As we settle into this school year virtually, I’ve been a little nervous, but I am committed to providing my second grade students with the kind of student-centered instruction that transformed my classroom last year.
I’ve been teaching for 15 years, and last year was my second year using a new English language arts curriculum that emphasizes knowledge building. Lessons are built around driving questions that spark critical thinking and great conversations. The approach is flexible enough for me to adapt it to my local context, an urban community in Baltimore, and I work to integrate real-world connections that are relevant to students’ “here and now” experience.
For me, student-centered learning means my students actively own their learning and engage in rich discourse and inquiry. I’ve shifted my thinking about what they can do and what success looks like. Too often, my students have been seen as struggling. And, unfortunately, sometimes, that’s all people have seen.
So much of the conversation surrounding them is about how to catch them up and make them, well, “better.” Of course, I want all my students working on or above grade level, and I work hard to help them get there. But it has occurred to me that only focusing on my students’ deficits, or what they can’t do, doesn’t help them succeed.
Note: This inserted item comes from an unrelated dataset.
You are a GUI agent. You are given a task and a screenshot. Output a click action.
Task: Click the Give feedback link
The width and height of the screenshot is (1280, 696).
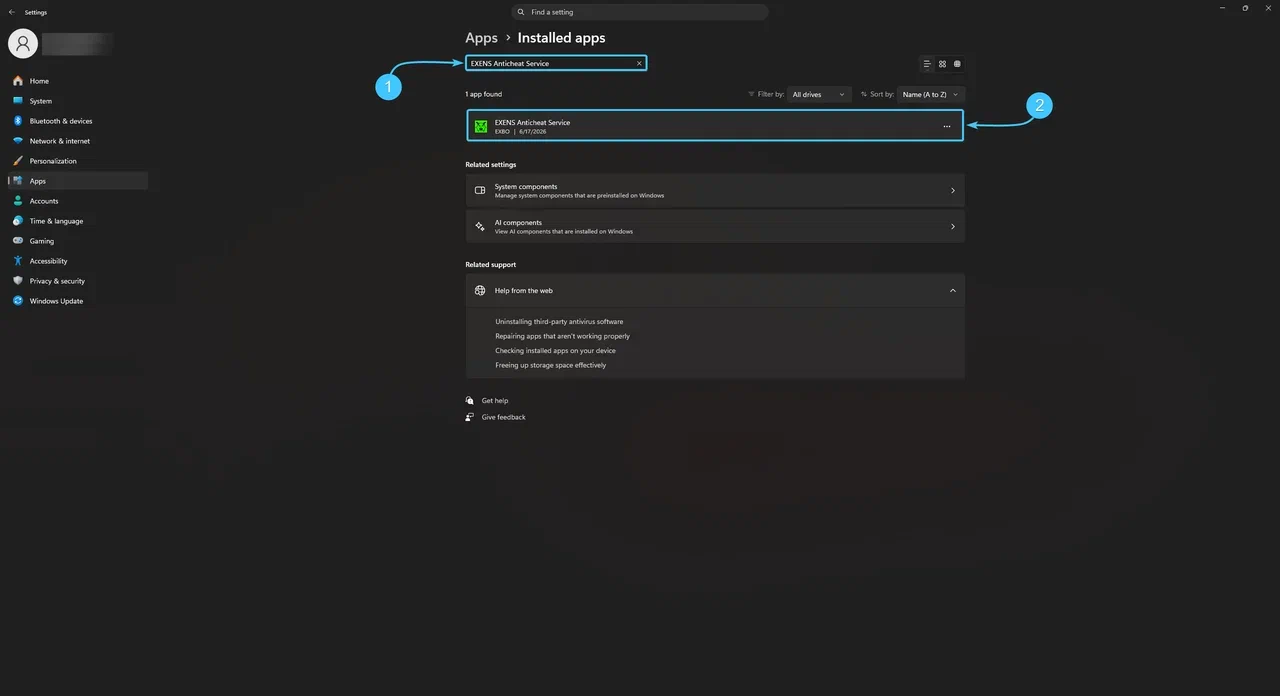(503, 417)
Last year, I decided to see what would happen if I explicitly taught to my students’ strengths and interests and empowered them to play a more active role in their learning. After reflecting on my teaching, I wondered how much growth my students would experience if I spent less time penalizing them for what they didn’t know or couldn’t do and focused more on using what they knew and could do to move forward.
So, in our second unit, during a discussion on the American West, I didn’t just stand in front of the classroom and read assigned texts. And I didn’t belabor a point until they got it. Instead, we engaged in collaborative conversations, readings, and research to deeply understand the Great Plains and the Native American tribes who lived there.
Releasing control and allowing for more of an exchange of knowledge and ideas meant listening to connections students were able to make to the American West, even when those conversations touched upon cartoons they watched or video games they played at home. That was OK—it was a way in.
Students had questions that drove class discussions and contributed to self-guided research projects, which was a great link to Social Studies. We found links between our lives and those of the Plains people, created a timeline to sequence events and discuss chronological order, and discussed the life of indigenous Americans back then and how they live now.I might have previously rushed them along to maintain my pacing, but I came to realize that allowing these authentic conversations made the learning more meaningful.
Another way we deepened engagement and created a more student-centered environment was by weaving in sustained projects. Some teachers fear project-based learning, thinking it will take up too much time, be chaotic, and won’t align with educational standards. But I found introducing projects and giving students voice and choice around them added a wealth of excitement to the learning experience.
Students worked on projects that required them to study an Indian tribe we discussed in our reading of the core text “Plains Indian.” Students explored the homes Plains Indians lived in and designed and built model houses. They also cooked traditional recipes and recreated traditional Native American board games and artworks.
The result was a more inclusive environment. Some of my students who might have had trouble with text-based assignments were able to demonstrate what they knew and could do in robust ways. We continued to read complex texts and work on writing skills, just as the curriculum called for. But by extending the learning in this manner, students were able touse multiple modes of learning and were more motivated to read or listen to assigned texts because of the deeper interest they developed in the topic at hand.
My plan is to purposefully seek out ways to incorporate student interests and strengths into our lessons. I will utilize both whole group and small-group instruction to encourage rich conversations and I’ll continue to integrate project-based learning, possibly asking students to develop slide-show presentations, dioramas, YouTube videos, and other products that they would like to create while keeping in mind that we are working in a virtual space.
I knew I was on to something when I switched from mostly teacher-directed instruction to a student-centered approach when one of my students, who was usually withdrawn and generally reluctant to participate in our daily whole group instruction, was the first to volunteer to be our leader for a Socratic Seminar we had surrounding “Plains Indians” in class last year. He was able to ask the provided question and keep the conversation going. This young man shocked me because he never seemed to be paying attention or even remotely interested in what was happening, but he had been actually listening and learning. He did an excellent job from that day forward. After being praised for his work, rather than being corrected for prior perceived defiance, he came to class with a smile and participated more.
My teacher-centered approach would have demanded his attention while I was teaching, while my new student-centered focus allowed him to learn his way. It meant being okay without eye contact and allowing him to hang back when he needed to. I will no longer deny him or any other learner the opportunity to lead a discussion because they don’t conform to my idea of what paying attention looks like.
When you have an experience like that as a teacher, there’s no going back. One way or another I plan to lead a student-centered second-grade classroom again, even if it is a virtual one.